• _Data shown_
----

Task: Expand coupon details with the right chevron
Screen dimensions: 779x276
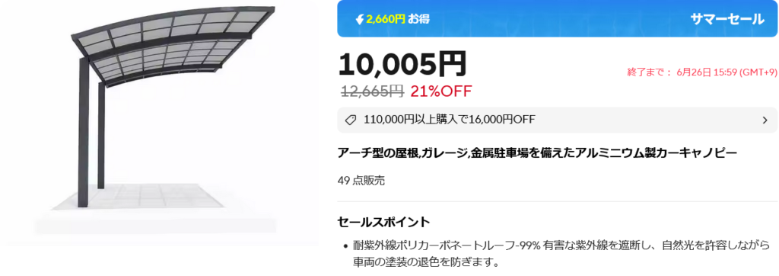Action: click(765, 120)
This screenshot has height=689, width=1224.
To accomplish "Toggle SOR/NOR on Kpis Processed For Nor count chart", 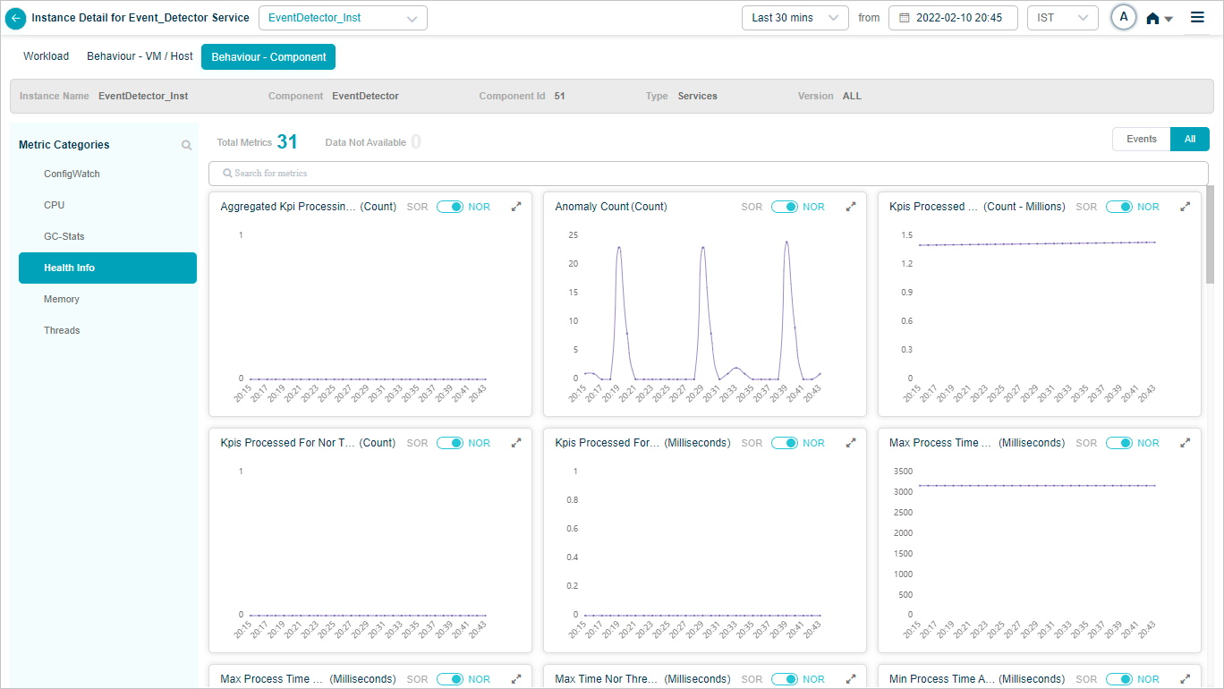I will tap(450, 443).
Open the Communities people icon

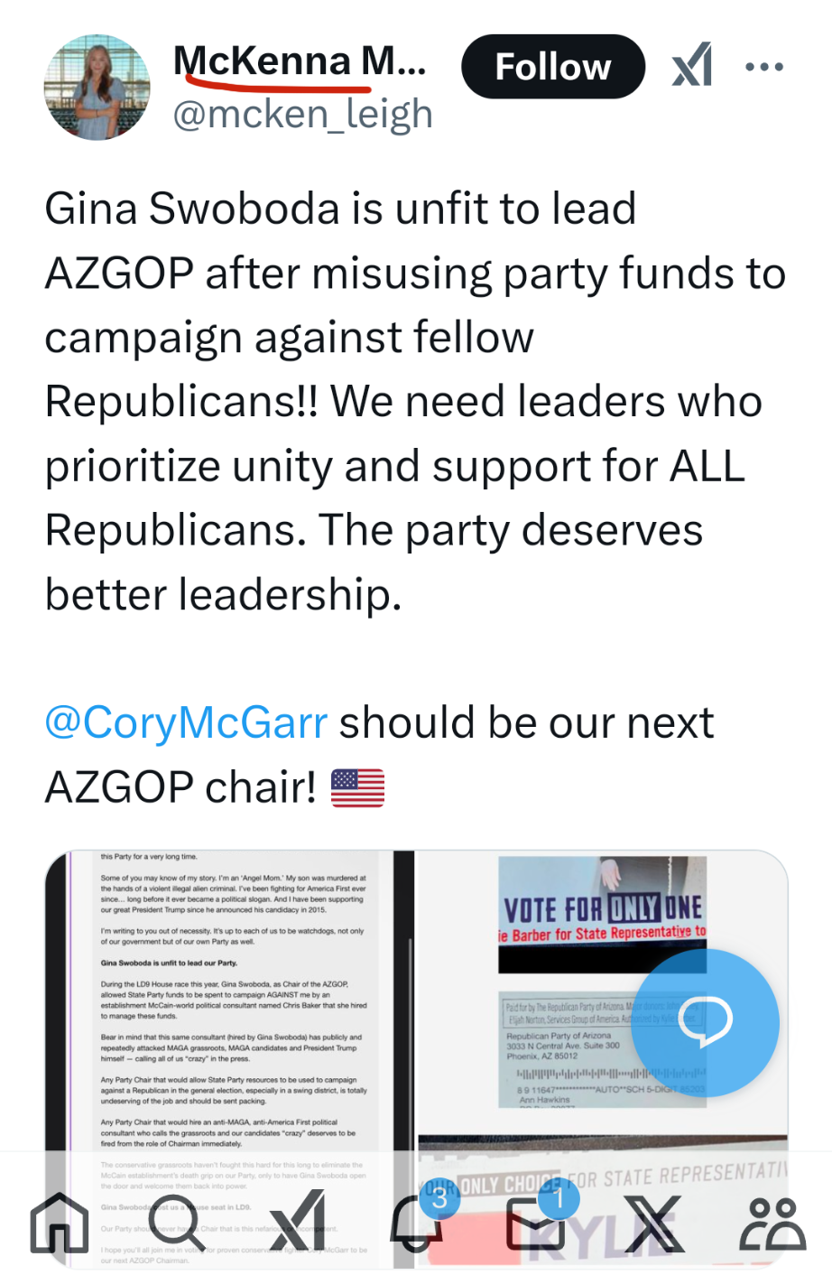pyautogui.click(x=773, y=1223)
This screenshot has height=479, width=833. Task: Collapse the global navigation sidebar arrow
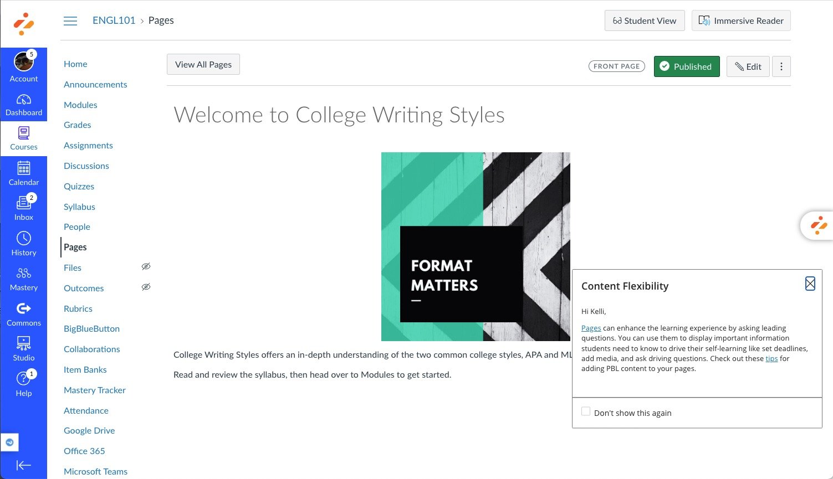pyautogui.click(x=24, y=465)
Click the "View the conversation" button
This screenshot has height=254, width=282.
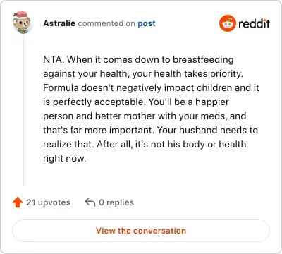[x=141, y=231]
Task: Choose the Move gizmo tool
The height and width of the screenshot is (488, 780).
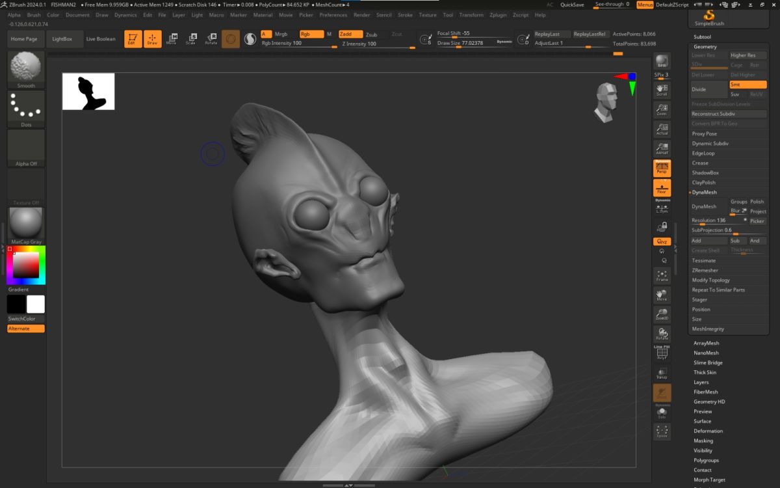Action: 172,39
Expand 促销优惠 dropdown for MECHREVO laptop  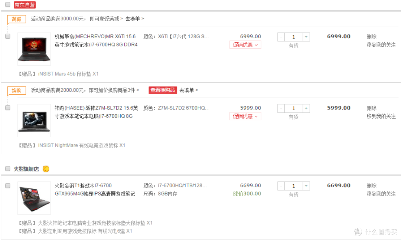(245, 45)
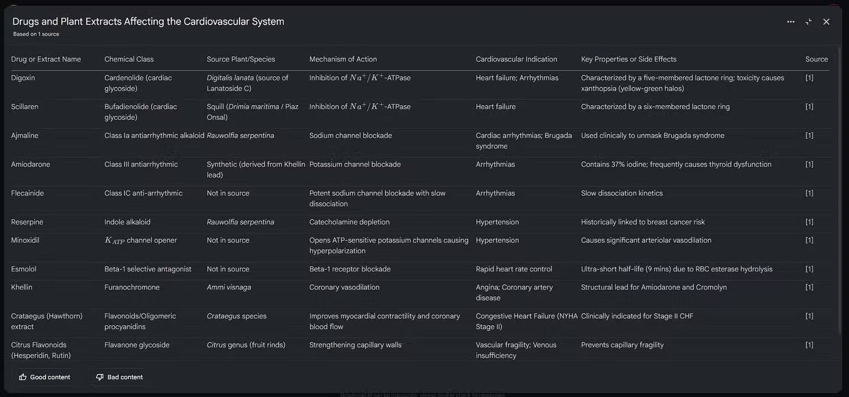Click the 'Cardiovascular Indication' column header
Image resolution: width=849 pixels, height=397 pixels.
(516, 59)
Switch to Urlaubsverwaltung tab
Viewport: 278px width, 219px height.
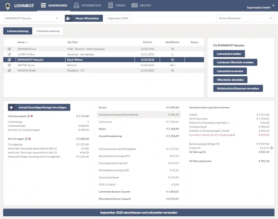(x=48, y=31)
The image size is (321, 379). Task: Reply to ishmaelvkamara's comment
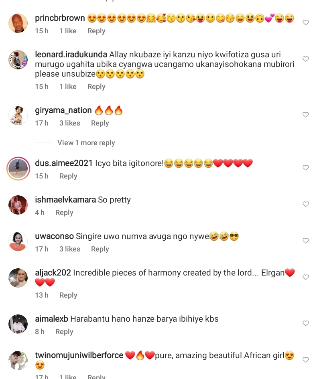64,213
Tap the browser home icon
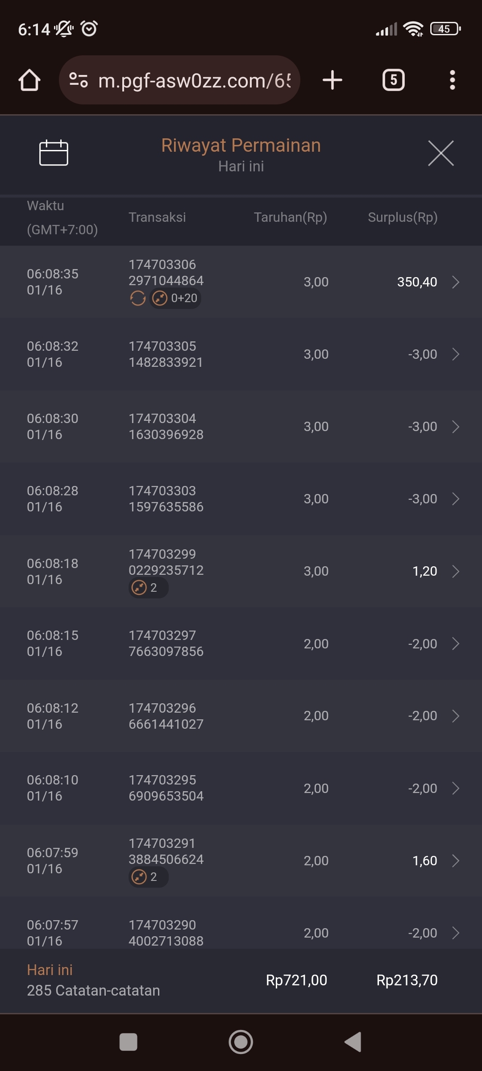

----

• _What to do_
Starting from the line where "Viewport: 278px width, 219px height." appears, copy every line through the end of the material, both ends included, but no pictures.

• _Reply to the task_
Viewport: 278px width, 219px height.
(x=48, y=31)
The image size is (321, 379). Task: Reply to ishmaelvkamara's comment
64,213
Tap the browser home icon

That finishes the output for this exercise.